Je travaille dans une équipe pluridisciplinaire. Je n’interviens pas dans les apprentissages…Je rencontre des enfants avec leurs parents. Dernièrement, je répondais à un père qui me faisait remarquer que je considérais l’autisme comme une maladie puisque j’y apportais des soins qui plus est, psychanalytiques…et qui me demandait aussi ce que je visais dans le travail que je pouvais proposer pour son fils. Ainsi, lui ai-je répondu : C’était peut-être que l’enfant et ses parents souffrent moins de ce traumatisme causé par l’absence de relation entre eux et cela souvent depuis la naissance.
Qu’un enfant autiste, qu’un adulte autiste soit quelqu’un de singulier et il l’est… pour ma part, ce qui me soucie le plus, du point de vue de mon travail bien sûr, est qu’il ait un rapport aux autres, parmi les autres, si singulier soit-il.
J’ajouterai, que plus les enfants sont soignés tôt, c’est à dire bébés, plus on évite que s’installe toute la psychopathologie que nous rencontrons plus tard…
C’est dans ces termes que travaillent les psychanalystes depuis bien longtemps…
La forteresse vide n’a jamais été vide, c’est le pari que nous tenons.
Si nous écartions toute dimension psychique de cette première relation entre un enfant souffrant de troubles autistiques et ses parents, c’est un peu comme si nous l’enlevions à ses parents.
Dans ma pratique clinique, je me suis battue pour que les enfants autistes ou psychotiques aient une instruction, apprennent comme tous les enfants et l’équipe pluridisciplinaire dans laquelle je travaille, y compris avec des collègues issus d’autres formations, s’y emploie.
Il ne nous est jamais venu à l’esprit qu’il y avait d’un côté le psychisme et de l’autre côté l’apprentissage. Il ne nous est jamais venu à l’esprit que seul le travail psychique suffisait ou même que seul l’apprentissage constituait un traitement.

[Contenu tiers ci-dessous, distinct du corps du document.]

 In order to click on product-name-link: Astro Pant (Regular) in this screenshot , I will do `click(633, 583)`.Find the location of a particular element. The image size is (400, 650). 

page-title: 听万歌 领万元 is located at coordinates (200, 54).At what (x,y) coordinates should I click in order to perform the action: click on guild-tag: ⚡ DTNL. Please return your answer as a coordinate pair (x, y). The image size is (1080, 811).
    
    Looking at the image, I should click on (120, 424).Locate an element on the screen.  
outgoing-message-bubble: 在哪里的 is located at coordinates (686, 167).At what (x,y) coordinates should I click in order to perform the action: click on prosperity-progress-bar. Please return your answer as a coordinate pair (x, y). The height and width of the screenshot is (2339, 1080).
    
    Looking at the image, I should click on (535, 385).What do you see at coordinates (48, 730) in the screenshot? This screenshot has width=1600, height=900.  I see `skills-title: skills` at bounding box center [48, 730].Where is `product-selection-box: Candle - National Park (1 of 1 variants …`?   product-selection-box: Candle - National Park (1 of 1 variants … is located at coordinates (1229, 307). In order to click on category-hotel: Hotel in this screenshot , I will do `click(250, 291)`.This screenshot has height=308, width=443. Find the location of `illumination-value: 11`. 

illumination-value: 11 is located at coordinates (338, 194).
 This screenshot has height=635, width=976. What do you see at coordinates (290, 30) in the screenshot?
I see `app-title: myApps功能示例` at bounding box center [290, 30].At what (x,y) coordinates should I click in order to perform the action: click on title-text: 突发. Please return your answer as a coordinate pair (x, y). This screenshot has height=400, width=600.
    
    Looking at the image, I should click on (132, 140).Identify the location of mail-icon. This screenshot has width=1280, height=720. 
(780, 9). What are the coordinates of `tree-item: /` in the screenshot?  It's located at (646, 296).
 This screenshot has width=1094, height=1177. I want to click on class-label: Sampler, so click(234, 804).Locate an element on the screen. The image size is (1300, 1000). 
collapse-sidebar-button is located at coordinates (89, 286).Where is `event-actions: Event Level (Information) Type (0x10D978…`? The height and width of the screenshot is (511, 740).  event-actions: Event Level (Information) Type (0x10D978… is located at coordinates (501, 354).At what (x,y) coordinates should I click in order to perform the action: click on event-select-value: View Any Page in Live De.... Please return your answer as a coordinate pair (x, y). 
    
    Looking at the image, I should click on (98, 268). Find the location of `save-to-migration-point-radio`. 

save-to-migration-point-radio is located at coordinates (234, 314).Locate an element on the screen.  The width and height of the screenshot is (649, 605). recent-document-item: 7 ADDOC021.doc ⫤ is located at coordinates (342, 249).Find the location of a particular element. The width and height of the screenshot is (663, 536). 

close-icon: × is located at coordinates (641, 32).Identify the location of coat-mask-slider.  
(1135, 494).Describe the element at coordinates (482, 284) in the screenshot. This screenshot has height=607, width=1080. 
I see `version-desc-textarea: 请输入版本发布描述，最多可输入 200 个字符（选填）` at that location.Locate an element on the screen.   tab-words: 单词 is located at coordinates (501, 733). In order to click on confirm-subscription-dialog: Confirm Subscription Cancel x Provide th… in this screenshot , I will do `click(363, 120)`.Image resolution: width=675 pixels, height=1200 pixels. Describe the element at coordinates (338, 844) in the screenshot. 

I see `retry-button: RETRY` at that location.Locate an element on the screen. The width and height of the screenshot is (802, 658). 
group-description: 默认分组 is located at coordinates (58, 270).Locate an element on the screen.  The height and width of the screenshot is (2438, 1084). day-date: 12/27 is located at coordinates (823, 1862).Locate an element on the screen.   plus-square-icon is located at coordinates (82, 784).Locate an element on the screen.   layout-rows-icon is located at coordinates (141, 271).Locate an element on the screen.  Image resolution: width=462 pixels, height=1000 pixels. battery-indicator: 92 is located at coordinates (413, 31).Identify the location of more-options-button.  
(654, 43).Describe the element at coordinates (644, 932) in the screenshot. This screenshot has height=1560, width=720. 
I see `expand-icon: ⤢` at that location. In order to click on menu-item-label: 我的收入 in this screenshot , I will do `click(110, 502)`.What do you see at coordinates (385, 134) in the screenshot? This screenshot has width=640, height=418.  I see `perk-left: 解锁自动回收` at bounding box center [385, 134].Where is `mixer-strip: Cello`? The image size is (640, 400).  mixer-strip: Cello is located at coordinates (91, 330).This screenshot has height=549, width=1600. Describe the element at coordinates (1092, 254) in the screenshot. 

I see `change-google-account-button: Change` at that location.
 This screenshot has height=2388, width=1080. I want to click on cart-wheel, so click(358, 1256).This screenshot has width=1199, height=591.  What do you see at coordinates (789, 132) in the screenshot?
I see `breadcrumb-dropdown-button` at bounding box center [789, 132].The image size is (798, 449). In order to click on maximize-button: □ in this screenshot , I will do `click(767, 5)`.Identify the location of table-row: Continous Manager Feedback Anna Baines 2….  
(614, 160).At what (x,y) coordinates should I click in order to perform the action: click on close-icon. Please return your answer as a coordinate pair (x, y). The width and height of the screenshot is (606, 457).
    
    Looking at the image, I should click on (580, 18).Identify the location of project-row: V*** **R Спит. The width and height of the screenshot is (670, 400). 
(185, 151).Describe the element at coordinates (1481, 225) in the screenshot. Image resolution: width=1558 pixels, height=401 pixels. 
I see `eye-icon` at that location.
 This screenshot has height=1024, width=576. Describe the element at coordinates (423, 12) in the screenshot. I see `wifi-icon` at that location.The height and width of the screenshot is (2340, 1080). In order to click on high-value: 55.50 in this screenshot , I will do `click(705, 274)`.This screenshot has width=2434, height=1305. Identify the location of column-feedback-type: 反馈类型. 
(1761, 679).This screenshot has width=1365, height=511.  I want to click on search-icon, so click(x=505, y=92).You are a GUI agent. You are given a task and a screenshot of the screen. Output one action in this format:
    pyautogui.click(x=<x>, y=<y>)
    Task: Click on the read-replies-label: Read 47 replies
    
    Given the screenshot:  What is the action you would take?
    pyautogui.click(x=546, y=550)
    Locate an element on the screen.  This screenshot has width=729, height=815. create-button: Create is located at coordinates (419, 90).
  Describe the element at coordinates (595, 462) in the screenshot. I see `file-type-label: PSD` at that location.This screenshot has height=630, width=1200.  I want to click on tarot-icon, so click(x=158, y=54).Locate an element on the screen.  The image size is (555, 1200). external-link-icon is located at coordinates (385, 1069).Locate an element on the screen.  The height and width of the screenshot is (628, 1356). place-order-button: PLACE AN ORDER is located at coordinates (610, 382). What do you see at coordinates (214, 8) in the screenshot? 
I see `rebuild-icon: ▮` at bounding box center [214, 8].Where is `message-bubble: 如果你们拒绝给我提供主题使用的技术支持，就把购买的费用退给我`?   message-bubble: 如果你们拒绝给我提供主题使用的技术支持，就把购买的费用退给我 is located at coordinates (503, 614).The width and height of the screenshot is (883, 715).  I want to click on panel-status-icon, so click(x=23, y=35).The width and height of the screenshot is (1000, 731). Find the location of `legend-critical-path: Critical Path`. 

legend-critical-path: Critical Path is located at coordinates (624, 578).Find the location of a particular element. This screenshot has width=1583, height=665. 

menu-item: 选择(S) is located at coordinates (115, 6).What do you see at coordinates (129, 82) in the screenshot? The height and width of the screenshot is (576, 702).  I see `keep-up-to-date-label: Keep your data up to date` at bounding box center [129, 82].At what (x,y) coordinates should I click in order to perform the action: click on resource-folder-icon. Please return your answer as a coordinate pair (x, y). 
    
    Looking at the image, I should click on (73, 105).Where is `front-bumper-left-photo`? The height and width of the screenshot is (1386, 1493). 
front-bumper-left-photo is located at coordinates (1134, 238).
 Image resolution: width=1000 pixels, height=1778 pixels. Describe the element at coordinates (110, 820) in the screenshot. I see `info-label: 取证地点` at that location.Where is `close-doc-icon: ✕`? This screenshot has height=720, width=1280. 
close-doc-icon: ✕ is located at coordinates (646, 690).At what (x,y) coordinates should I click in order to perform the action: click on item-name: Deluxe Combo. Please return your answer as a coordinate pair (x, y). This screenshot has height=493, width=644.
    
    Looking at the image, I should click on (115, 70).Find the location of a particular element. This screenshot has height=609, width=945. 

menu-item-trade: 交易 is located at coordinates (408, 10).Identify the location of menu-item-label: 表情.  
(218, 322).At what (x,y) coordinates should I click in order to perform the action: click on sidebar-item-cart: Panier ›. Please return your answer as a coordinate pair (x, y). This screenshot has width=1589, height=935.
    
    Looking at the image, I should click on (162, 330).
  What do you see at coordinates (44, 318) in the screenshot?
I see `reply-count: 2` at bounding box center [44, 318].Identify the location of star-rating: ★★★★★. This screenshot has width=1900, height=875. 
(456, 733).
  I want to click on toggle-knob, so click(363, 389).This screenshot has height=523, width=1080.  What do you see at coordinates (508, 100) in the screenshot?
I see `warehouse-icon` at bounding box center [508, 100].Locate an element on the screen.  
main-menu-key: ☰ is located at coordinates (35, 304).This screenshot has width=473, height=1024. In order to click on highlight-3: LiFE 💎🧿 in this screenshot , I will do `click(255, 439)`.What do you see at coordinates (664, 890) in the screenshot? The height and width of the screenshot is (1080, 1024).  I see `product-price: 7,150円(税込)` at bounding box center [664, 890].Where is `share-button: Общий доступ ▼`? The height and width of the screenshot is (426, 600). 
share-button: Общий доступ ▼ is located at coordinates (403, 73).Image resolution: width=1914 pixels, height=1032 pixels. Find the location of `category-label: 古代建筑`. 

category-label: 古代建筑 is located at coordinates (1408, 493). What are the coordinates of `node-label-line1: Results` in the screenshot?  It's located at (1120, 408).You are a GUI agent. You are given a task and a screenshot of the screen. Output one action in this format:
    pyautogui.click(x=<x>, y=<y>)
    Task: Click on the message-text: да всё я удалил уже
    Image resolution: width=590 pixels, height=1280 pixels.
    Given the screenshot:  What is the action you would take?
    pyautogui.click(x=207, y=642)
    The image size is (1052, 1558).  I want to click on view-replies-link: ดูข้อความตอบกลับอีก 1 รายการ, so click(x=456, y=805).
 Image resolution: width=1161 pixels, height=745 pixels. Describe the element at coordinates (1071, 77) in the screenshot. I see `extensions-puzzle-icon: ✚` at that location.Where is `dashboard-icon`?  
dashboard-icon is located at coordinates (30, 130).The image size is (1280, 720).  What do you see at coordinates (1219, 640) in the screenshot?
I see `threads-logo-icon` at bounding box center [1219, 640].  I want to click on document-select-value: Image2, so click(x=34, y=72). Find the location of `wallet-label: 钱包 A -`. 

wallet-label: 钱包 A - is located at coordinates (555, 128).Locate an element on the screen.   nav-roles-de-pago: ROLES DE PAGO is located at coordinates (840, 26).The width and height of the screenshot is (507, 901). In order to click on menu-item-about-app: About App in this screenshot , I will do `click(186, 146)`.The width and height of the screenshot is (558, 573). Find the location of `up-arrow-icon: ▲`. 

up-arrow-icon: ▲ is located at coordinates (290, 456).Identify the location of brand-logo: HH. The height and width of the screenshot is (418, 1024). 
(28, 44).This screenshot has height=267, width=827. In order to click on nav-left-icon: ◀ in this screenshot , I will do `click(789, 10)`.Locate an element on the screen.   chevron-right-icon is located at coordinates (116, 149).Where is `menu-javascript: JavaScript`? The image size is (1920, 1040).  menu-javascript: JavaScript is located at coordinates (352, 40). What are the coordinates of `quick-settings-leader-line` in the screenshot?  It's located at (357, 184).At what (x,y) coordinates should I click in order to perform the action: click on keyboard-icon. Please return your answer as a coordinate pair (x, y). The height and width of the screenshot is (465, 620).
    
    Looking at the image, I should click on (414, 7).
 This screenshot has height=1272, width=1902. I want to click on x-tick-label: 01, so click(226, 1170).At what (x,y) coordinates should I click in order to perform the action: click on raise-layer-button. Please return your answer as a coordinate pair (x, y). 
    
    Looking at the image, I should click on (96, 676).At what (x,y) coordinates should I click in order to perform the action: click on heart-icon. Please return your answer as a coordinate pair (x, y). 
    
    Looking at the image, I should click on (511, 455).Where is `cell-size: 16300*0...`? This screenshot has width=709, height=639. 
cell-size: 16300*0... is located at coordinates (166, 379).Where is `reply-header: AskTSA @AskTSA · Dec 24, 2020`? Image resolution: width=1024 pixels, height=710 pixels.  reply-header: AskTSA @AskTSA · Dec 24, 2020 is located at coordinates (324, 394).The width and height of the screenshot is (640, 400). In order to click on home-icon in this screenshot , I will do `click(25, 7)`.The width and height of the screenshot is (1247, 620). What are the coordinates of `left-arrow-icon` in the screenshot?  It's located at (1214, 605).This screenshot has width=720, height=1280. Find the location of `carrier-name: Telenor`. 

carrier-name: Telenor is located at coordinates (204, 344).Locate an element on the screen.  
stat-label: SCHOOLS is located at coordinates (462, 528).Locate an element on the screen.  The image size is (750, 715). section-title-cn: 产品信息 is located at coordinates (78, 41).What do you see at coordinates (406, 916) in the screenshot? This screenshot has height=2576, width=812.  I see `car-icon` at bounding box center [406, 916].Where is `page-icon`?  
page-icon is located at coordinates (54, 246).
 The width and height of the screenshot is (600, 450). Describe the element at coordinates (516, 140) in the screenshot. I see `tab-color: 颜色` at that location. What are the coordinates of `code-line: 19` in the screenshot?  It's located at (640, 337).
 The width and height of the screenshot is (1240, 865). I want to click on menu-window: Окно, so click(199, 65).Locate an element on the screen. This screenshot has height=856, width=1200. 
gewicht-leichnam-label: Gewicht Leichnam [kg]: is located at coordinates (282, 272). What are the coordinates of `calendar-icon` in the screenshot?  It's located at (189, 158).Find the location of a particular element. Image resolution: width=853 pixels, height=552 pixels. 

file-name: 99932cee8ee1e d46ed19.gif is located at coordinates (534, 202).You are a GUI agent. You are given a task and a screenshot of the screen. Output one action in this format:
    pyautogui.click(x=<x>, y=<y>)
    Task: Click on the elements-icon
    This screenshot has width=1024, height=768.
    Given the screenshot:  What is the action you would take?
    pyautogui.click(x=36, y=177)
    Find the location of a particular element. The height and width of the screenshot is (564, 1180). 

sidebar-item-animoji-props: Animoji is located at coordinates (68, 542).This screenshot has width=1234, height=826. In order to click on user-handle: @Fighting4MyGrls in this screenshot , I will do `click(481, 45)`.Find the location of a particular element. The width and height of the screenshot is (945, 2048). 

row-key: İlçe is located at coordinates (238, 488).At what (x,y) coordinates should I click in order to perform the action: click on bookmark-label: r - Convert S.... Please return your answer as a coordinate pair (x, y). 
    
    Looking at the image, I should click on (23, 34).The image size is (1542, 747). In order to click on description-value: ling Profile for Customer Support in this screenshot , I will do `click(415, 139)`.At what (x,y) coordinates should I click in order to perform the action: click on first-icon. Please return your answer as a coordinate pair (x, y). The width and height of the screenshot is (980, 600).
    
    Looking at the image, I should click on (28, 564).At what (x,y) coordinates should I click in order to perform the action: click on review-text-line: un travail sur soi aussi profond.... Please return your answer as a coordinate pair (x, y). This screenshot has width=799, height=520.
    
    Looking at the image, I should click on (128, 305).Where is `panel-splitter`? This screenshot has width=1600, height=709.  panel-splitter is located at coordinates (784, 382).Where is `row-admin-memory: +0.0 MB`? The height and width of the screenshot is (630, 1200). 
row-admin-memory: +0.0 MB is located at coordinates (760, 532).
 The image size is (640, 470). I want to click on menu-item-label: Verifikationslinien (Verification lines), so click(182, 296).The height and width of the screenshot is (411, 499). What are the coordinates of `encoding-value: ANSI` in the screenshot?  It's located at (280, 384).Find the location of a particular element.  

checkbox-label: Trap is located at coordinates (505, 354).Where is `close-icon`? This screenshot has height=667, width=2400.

Ce qui m’ apparaît, au fil des années et de l’expérience dans mon travail avec les tout petits (parfois neuf mois lors de la première consultation) c’est qu’il faut sortir les parents de la sidération et du traumatisme dans lesquels ils se sont trouvé avec cet enfant là. Cela a des effets importants sur l’enfant.
Parce que ce qu’il y a d’extraordinaire avec de tels enfants, c’est que la façon dont l’environnement va réagir, ce qui va pouvoir se mettre en place en collaboration avec les parents de l’enfant va avoir des effets bénéfiques tant sur son retard de développement que sur son intelligence. Nous allons travailler sur tout ce qui a trait à la relation aux siens : regarder l’autre, se déplacer pour aller vers lui, se lever, marcher vers l’autre, s’intéresser à sa voix et enfin parler à l’autre…
Cela participe d’un développement neurobiologique bien sûr mais ne va pas sans cet environnement dont nous faisons le pari que l’enfant, lui, le privilégie et particulièrement celui de ses parents. Ils vont nous aider et nous allons les aider à reconstruire cette relation au monde, et pas seulement à son monde, relations dont l’enfant ne semblait pas vouloir.
Tout cela nécessite naturellement des connaissances cliniques et un savoir faire thérapeutique.